As you restate the entries, keep every word intact and leave out whatever images they hold.
Segment Open
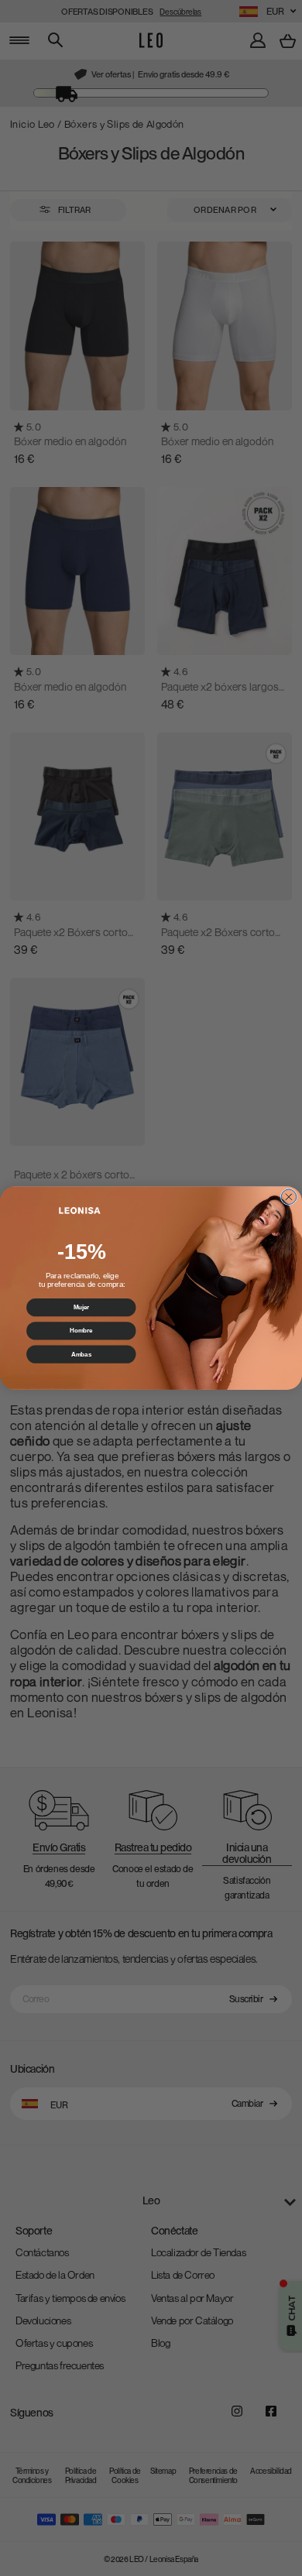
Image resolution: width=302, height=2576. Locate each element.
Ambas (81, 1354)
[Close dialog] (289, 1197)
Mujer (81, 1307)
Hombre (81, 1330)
Segment Closed
**RESPONSE FOR THIS EXERCISE:**
Image resolution: width=302, height=2576. Locate each element.
Ambas (81, 1354)
[Close dialog] (289, 1197)
Mujer (81, 1307)
Hombre (81, 1330)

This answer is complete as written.